____ Data records

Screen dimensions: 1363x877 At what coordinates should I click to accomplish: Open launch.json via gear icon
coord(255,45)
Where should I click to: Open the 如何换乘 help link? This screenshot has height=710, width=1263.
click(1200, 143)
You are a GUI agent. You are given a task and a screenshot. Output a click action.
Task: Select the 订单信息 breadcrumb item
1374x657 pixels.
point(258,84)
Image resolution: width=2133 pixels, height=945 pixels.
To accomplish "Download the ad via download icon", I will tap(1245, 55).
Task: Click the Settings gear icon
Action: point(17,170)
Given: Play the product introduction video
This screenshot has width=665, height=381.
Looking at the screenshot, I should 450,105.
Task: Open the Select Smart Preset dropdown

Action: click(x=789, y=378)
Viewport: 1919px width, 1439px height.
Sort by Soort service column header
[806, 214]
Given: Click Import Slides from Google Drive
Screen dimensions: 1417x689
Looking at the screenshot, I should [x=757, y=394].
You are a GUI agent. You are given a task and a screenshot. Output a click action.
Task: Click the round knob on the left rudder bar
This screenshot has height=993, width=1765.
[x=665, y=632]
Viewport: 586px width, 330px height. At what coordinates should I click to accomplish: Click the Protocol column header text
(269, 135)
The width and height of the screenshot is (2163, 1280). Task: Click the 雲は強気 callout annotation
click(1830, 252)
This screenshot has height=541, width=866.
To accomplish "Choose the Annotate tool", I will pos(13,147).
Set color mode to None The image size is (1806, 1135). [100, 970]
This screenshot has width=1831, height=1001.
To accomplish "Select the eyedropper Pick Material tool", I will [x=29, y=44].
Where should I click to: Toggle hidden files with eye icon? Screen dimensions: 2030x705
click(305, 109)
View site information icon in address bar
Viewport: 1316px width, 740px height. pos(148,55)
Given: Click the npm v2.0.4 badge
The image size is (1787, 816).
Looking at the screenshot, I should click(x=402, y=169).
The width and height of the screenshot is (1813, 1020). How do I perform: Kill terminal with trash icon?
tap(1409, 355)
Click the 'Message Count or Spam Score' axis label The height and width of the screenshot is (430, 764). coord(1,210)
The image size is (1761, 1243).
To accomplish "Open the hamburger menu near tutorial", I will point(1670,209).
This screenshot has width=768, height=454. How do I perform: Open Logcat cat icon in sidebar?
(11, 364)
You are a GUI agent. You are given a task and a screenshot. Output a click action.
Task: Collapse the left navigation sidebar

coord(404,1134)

________

Print the whole listing exactly as it is.

Screen dimensions: 1363x877 At what coordinates should I click to accomplish: Open launch.json via gear icon
coord(255,45)
Where should I click to: Open the 如何换乘 help link? This screenshot has height=710, width=1263.
click(1200, 143)
You are a GUI agent. You are given a task and a screenshot. Output a click action.
Task: Select the 订单信息 breadcrumb item
1374x657 pixels.
point(258,84)
Image resolution: width=2133 pixels, height=945 pixels.
To accomplish "Download the ad via download icon", I will tap(1245, 55).
Task: Click the Settings gear icon
Action: point(17,170)
Given: Play the product introduction video
This screenshot has width=665, height=381.
Looking at the screenshot, I should 450,105.
Task: Open the Select Smart Preset dropdown

Action: click(x=789, y=378)
Viewport: 1919px width, 1439px height.
Sort by Soort service column header
[806, 214]
Given: Click Import Slides from Google Drive
Screen dimensions: 1417x689
Looking at the screenshot, I should [x=757, y=394].
You are a GUI agent. You are given a task and a screenshot. Output a click action.
Task: Click the round knob on the left rudder bar
This screenshot has height=993, width=1765.
[x=665, y=632]
Viewport: 586px width, 330px height. At what coordinates should I click to accomplish: Click the Protocol column header text
(269, 135)
The width and height of the screenshot is (2163, 1280). Task: Click the 雲は強気 callout annotation
click(1830, 252)
This screenshot has height=541, width=866.
To accomplish "Choose the Annotate tool", I will pos(13,147).
Set color mode to None The image size is (1806, 1135). [100, 970]
This screenshot has width=1831, height=1001.
To accomplish "Select the eyedropper Pick Material tool", I will [x=29, y=44].
Where should I click to: Toggle hidden files with eye icon? Screen dimensions: 2030x705
click(305, 109)
View site information icon in address bar
Viewport: 1316px width, 740px height. pos(148,55)
Given: Click the npm v2.0.4 badge
The image size is (1787, 816).
Looking at the screenshot, I should click(x=402, y=169).
The width and height of the screenshot is (1813, 1020). How do I perform: Kill terminal with trash icon?
tap(1409, 355)
Click the 'Message Count or Spam Score' axis label The height and width of the screenshot is (430, 764). coord(1,210)
The image size is (1761, 1243).
To accomplish "Open the hamburger menu near tutorial", I will point(1670,209).
This screenshot has width=768, height=454. How do I perform: Open Logcat cat icon in sidebar?
(11, 364)
You are a GUI agent. You are given a task and a screenshot. Output a click action.
Task: Collapse the left navigation sidebar

coord(404,1134)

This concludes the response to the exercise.